昨夜走っているとき、珍しく聞いていた音楽に合わせる感じでどんどん自分の中で勢いがついてしまって、昨夜ツイートしたのだけど「「吹き飛ばせ、吹き飛ばせ、吹き飛ばせ、もっとだ、もっと、もっとだ!」みたいななんか一人でやたらヒートアップしてどんどんスピード上げていくっていう楽しい夜を過ごしました」という感じだったのだけど、アンドリューがすごい顔をしてドンドコ入れ込んでいく様子を見ていると昨夜の自分と重なるようで、わかるよアンドリュー、その境地、と肩をたたいてやりたくなった。
なんというか、もともとは大して興味もなかったというかあまり存在を知らないでいたから見るつもりもなかったのだけど、菊地成孔と町山智浩という二人の言葉巧者が何を長々と喧々と諤々とやり取りしているのか、やたら興味が湧いてしまってそれで見たのだけど、すっごいなーと思ったので見てよかった。
しかしまあ音楽映画ってやっぱりいいですね。ドラマーというかパーカッショニストの映画ということで言えば鈴木卓爾の『楽隊のうさぎ』もおすすめというかめちゃくちゃいいですよ。『セッション』見てこのカタルシスはすごいな〜みたいになった方はそれと同じだけのカタルシスを保証します!みたいに言いたくなるようなカタルシスがあった。大好き。

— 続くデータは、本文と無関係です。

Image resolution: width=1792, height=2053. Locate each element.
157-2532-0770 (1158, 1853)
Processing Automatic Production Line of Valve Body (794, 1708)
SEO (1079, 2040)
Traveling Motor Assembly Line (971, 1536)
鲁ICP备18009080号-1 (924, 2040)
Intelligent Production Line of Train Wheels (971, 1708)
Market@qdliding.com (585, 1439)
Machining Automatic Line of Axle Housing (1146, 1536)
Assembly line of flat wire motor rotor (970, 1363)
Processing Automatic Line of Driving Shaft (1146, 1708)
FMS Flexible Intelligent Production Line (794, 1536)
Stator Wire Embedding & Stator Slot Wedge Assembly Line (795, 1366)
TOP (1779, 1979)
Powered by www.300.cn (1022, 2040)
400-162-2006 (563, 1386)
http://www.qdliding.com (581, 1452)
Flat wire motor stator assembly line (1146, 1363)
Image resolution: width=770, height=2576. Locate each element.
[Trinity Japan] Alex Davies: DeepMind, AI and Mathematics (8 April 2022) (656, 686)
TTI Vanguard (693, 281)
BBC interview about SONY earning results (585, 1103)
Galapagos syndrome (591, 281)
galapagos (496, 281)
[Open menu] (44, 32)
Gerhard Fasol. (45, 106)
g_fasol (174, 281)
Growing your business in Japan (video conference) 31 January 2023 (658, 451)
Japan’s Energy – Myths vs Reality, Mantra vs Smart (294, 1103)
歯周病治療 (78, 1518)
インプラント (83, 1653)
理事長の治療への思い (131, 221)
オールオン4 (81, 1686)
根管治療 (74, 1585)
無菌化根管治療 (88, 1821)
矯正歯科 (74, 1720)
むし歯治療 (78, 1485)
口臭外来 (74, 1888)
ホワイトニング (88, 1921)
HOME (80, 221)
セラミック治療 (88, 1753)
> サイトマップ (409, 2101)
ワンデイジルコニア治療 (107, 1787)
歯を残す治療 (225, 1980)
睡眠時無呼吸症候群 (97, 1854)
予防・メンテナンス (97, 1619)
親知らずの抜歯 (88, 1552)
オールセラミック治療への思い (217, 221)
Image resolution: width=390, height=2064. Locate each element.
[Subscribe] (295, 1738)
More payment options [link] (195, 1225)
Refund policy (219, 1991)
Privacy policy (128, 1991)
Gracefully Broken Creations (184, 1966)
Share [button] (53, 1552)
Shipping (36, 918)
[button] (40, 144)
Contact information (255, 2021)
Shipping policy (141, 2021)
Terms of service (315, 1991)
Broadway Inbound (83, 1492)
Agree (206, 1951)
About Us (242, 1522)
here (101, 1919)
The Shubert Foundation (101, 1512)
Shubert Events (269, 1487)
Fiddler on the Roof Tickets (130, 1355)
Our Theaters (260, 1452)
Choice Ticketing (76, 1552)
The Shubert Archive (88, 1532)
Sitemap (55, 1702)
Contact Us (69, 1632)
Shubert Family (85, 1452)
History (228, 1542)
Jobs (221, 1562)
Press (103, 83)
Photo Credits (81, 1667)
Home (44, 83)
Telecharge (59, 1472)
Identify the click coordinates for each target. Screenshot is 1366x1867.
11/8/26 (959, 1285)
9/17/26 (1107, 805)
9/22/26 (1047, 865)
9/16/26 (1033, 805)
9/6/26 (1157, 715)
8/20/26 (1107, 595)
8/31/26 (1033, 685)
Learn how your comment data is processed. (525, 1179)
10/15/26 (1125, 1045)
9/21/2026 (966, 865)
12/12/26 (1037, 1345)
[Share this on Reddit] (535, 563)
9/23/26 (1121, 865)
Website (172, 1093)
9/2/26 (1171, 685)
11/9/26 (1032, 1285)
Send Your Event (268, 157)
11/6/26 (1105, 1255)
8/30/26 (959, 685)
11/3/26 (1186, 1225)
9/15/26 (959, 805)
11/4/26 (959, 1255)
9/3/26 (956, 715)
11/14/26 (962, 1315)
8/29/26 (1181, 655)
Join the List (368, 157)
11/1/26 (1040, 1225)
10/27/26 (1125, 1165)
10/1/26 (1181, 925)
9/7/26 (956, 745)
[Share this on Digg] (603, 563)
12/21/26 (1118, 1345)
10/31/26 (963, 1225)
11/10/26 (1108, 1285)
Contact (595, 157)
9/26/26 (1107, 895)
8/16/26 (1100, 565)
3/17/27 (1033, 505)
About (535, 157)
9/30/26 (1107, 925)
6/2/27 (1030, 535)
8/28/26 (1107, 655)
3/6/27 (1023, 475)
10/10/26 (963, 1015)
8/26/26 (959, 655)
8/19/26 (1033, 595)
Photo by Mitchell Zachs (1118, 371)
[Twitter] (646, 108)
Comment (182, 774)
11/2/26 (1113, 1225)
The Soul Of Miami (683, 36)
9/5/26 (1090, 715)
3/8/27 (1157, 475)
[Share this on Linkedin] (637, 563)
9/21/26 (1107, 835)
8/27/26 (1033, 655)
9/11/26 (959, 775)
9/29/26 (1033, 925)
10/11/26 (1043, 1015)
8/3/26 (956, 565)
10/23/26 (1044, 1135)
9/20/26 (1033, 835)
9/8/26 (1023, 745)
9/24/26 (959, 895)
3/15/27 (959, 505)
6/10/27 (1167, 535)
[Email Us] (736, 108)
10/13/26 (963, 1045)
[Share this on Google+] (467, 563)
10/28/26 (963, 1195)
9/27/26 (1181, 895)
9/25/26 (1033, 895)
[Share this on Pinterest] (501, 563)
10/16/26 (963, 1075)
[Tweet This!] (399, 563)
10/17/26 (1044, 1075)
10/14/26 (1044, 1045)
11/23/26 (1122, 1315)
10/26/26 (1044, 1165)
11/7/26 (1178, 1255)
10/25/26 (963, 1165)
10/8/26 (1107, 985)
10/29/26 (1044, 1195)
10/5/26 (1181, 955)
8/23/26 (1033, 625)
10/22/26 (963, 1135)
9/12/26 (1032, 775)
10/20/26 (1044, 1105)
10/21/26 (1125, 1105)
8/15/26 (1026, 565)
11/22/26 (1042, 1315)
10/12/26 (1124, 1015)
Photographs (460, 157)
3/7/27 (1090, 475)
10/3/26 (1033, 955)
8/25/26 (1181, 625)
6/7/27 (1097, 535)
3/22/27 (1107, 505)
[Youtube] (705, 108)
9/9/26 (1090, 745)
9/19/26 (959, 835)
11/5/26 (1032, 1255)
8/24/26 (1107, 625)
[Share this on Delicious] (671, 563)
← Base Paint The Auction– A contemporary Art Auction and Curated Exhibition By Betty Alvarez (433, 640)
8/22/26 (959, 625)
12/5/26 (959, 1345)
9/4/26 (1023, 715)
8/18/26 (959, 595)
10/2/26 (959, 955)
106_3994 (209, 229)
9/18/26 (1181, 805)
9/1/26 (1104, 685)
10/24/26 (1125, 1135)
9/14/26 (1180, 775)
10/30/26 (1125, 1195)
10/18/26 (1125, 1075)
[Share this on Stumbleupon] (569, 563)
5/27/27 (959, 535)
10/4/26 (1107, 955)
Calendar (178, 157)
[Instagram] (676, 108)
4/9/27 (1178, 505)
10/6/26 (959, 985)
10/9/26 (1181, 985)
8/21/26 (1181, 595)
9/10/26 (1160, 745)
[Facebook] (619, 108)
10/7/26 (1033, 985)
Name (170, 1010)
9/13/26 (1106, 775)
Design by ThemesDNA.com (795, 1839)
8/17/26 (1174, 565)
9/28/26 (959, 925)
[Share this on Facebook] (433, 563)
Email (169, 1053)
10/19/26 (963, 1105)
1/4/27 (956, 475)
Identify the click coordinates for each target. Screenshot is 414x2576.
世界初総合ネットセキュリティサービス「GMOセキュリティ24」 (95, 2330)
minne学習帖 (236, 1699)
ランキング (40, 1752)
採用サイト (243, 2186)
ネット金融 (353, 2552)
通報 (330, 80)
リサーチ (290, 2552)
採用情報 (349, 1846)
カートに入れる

そういうわけで無事ミッションをあれしたので今度は中野、といっても南の方だからそんなに中野っていう場所でもない中野なんだけどでも中野本店、ホームセンター入って金物買って、三茶行って、で店でさっそくL字金物をつけようといっしょけんめいがんばったのだけど全然ダメでしたということはTwitterなりFacebookなりの各種SNSにて報告した通りではあるのですが、なんていうかまあ、とりあえず「やるぞ」と思ったことをやれたというか少なくとも「もっと早く起きていれば」ということにならなかったので大変よい一日でしたという話でした。
また、まだ途中までだけれども、二人の論争もやはりとても面白く、仕事の合間合間に読んでいるところです。